Valorisation. Outre la conservation et la valorisation du Fonds Chaplin, l’Elysée annonce des expositions thématiques ou monographiques sur Chaplin ainsi que des publications.

Ecole. Lancement dès 2012 du projet d’Ecole du regard intitulé «Chaplin à l’école» qui sera présenté dans les écoles.

Le Kid. Pour fêter l’arrivée du Fonds, le Musée de l’Elysée, en partenariat avec la Cinémathèque suisse, organise une grande projection publique de l’un des chefs-d’œuvre de Charlie Chaplin, Le Kid (1921) le mercredi 9 février au cinéma Capitole, à Lausanne.

Famille. La séance sera gratuite et aura lieu en présence de trois enfants de Charlie Chaplin et quatre de ses petits-enfants ou arrière-petits-enfants. Entrée libre.

Paris. Né en 1974 à Paris, a suivi des études d’économie et d’histoire de l’art à Paris IV, avant de perfectionner son anglais en Californie, où il a véritablement découvert la photographie.

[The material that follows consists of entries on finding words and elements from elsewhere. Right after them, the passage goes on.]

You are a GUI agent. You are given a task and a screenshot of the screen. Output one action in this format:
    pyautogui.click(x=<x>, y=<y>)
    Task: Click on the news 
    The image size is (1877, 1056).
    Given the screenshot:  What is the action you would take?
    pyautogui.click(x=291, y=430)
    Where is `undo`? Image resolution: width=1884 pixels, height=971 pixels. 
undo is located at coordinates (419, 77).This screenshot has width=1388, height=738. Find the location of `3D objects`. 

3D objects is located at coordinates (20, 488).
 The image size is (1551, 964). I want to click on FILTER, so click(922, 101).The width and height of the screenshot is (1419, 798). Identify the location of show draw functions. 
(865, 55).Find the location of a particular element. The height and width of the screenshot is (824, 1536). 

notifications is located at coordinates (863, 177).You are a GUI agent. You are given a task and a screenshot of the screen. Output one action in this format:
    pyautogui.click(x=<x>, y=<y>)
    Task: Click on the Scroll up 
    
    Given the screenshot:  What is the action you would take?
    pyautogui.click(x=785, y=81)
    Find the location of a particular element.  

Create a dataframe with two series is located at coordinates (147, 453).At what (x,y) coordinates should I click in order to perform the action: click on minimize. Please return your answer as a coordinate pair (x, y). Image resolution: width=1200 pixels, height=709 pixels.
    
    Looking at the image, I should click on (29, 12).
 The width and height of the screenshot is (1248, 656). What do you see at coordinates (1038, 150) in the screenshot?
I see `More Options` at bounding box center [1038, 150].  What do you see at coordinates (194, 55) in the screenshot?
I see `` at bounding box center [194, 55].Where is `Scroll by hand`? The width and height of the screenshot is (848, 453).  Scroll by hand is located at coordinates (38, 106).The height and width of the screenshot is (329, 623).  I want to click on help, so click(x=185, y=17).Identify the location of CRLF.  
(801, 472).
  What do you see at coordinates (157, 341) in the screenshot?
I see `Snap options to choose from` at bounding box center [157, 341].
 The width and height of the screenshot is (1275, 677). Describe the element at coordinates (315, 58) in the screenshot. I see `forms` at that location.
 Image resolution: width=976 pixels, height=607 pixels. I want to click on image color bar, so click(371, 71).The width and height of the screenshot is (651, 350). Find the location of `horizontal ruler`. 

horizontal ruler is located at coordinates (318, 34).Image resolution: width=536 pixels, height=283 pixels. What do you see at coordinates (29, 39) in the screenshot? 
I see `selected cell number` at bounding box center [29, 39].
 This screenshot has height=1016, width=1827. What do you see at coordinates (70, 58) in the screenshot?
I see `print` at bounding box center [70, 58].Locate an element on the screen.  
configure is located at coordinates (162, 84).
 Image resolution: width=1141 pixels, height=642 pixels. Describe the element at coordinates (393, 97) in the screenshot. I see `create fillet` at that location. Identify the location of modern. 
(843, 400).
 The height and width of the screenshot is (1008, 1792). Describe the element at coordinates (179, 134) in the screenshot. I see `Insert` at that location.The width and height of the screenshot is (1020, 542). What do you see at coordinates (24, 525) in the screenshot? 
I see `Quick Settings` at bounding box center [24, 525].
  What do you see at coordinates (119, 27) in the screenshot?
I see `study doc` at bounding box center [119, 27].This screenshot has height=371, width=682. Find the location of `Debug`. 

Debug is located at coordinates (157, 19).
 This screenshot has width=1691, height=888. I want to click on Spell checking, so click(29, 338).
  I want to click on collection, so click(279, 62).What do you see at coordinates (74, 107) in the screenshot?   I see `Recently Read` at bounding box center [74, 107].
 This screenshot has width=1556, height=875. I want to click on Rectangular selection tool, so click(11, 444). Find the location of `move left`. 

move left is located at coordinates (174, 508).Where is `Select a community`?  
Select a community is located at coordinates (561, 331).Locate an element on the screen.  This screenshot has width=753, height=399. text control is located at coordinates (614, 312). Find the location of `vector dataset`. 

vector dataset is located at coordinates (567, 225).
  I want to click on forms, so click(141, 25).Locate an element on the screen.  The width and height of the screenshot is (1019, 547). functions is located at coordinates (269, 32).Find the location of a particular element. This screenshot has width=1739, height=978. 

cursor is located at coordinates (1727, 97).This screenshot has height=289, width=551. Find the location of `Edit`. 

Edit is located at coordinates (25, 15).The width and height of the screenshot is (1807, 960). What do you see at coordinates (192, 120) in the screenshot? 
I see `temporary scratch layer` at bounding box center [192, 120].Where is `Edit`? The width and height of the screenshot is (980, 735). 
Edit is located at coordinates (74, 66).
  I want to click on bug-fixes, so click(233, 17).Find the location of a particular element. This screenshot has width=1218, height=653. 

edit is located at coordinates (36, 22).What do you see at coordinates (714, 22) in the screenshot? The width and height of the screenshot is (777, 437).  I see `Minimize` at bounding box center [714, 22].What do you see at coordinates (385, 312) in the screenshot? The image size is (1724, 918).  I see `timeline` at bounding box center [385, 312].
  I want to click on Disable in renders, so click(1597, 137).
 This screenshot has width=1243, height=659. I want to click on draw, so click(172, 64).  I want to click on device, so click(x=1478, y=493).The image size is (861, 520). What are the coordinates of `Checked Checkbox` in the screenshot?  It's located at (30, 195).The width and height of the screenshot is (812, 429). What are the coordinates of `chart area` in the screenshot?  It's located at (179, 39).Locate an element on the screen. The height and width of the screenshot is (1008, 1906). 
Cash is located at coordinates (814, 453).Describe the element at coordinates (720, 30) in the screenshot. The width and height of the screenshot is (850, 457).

Indépendant. A moins de 25 ans, il commence à monter des expositions en indépendant, s’occupant aussi bien du travail scientifique que de la recherche de fonds.

Expositions. Monte une rétrospective Dorothea Lange en 1998, «Chaplin et les images» à l’Elysée en 2006, «Fellini, la Grande Parade»  à l’automne 2010 au Jeu de Paume à Paris. Cette dernière sera présentée à Lausanne en juin 2011.

Elysée. Il est directeur du Musée de l’Elysée à Lausanne depuis le 1er mai 2010.